Task item: Which lines of the records contain the word "image"? Copy each one.

++++ Data under study ++++

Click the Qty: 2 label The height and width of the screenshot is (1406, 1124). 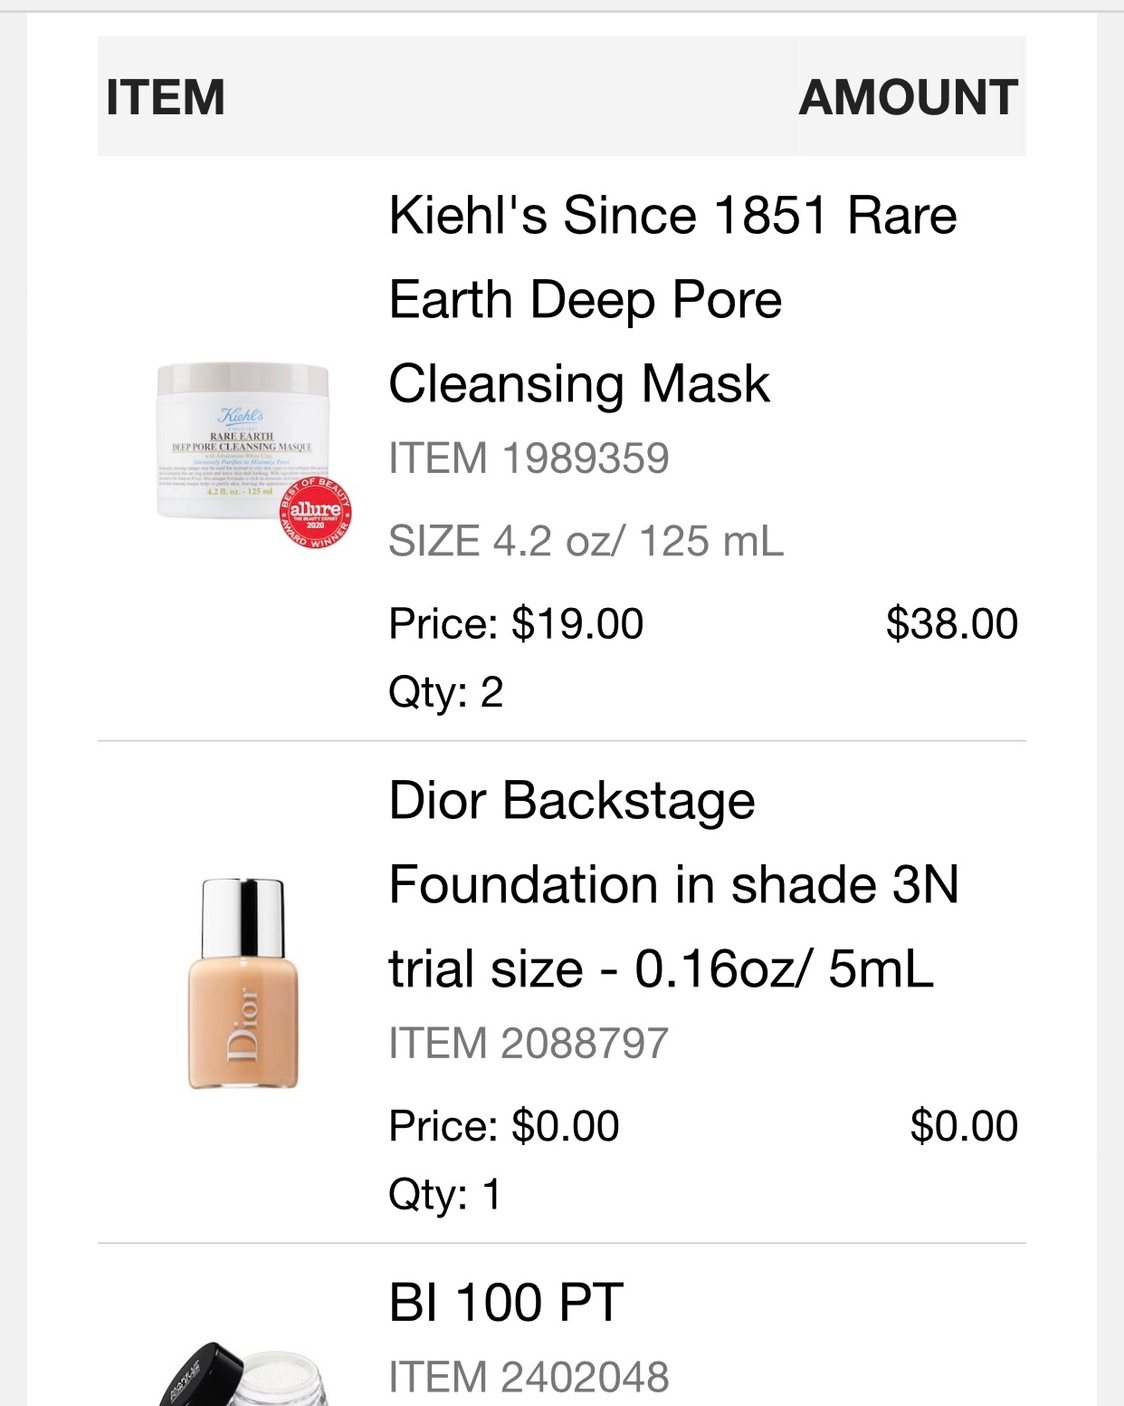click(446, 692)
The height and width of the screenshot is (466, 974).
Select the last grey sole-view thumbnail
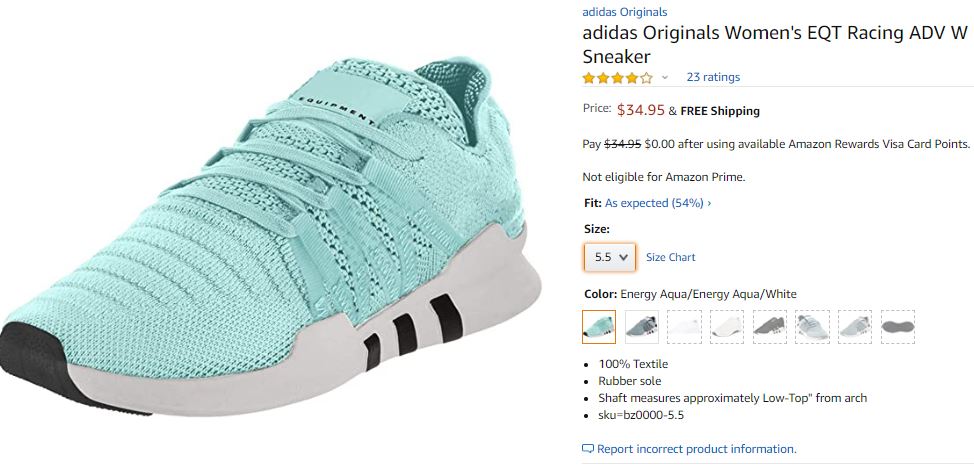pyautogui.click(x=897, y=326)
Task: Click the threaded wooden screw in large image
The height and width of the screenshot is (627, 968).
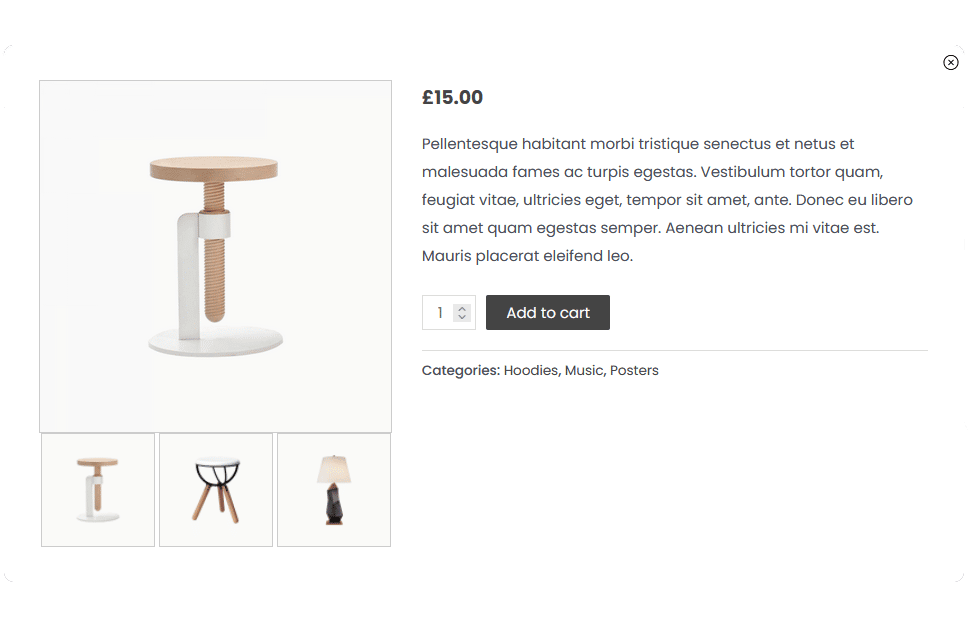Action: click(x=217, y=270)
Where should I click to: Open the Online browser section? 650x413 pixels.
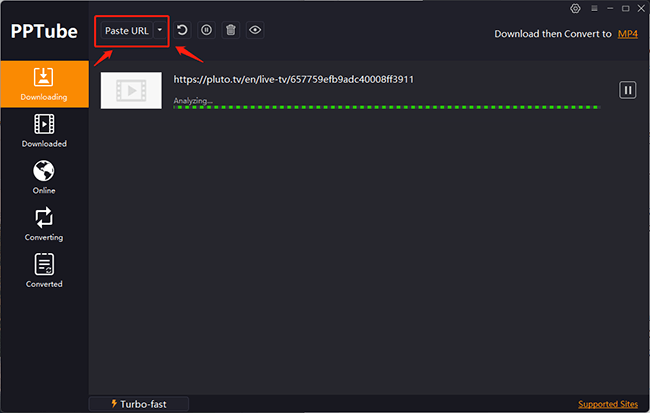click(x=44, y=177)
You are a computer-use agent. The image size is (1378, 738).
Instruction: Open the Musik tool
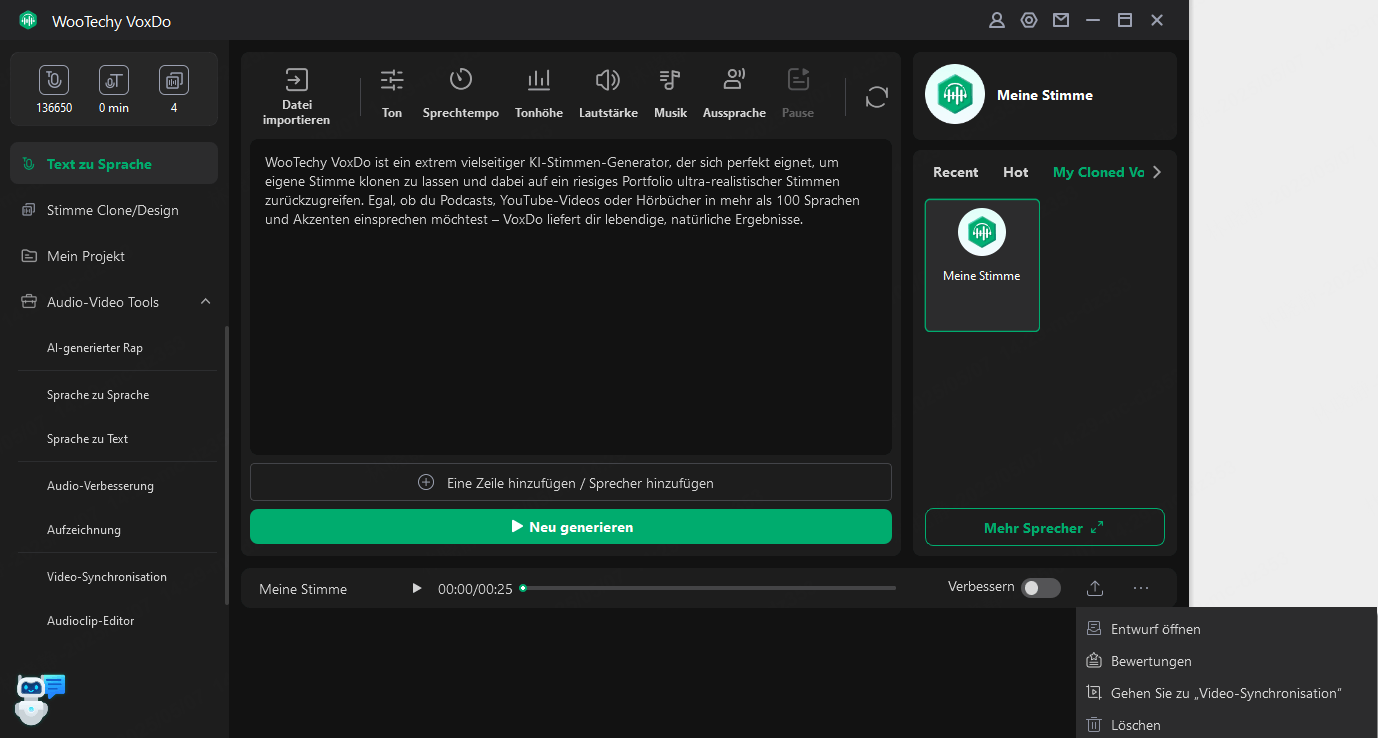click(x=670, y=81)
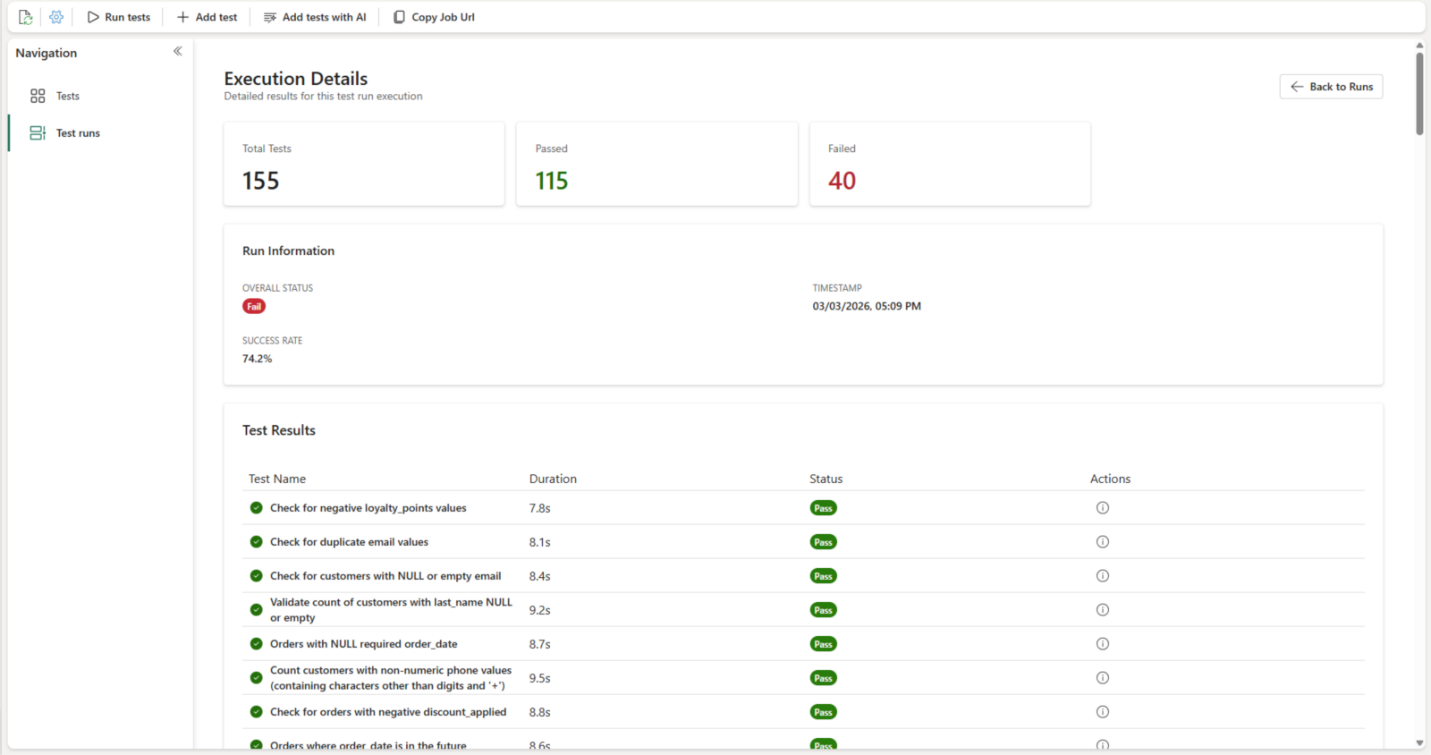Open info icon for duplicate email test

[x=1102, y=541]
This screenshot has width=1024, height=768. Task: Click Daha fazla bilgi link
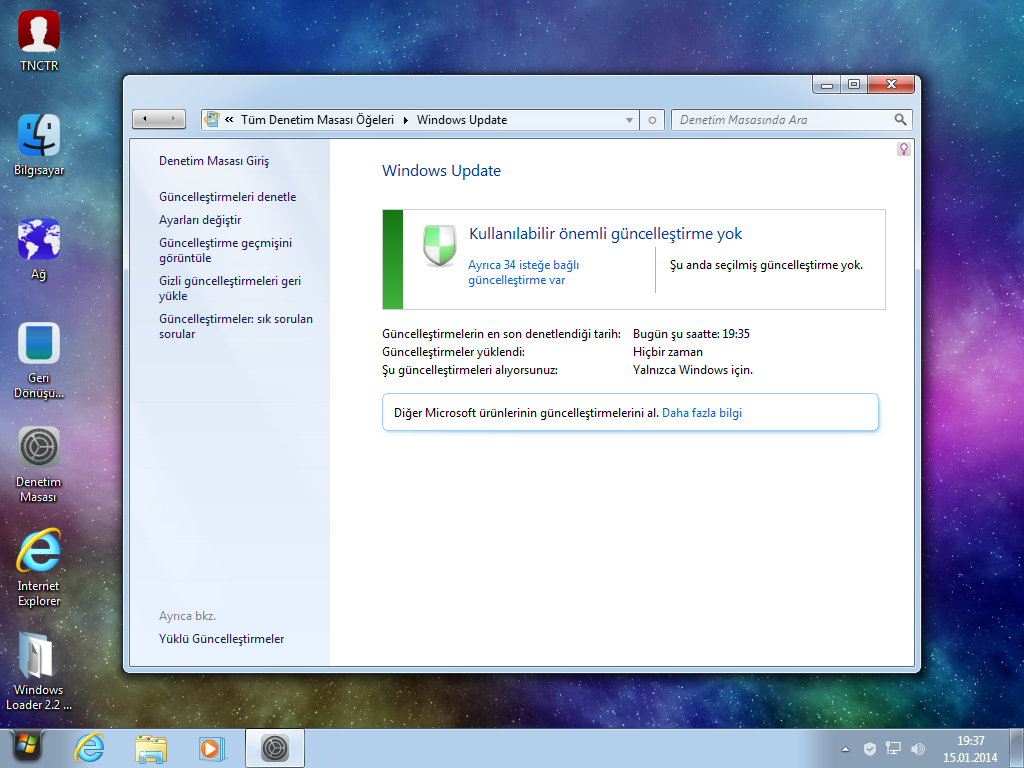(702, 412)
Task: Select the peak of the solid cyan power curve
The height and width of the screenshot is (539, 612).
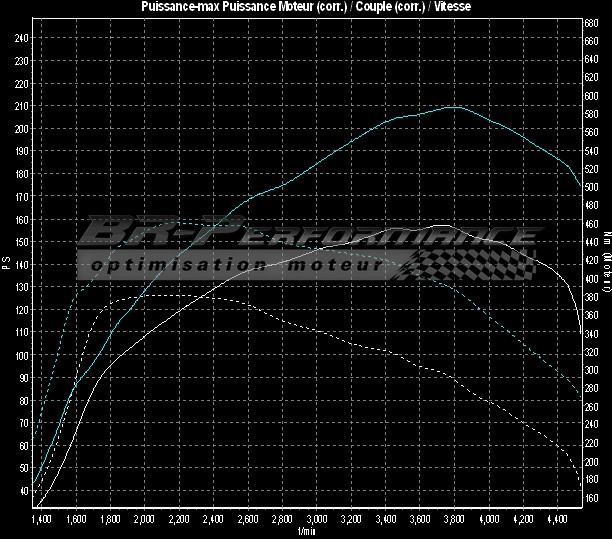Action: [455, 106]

++++

Solved exercise:
Task: Click the threaded wooden screw in large image
You are a computer-use agent. The image size is (1378, 738).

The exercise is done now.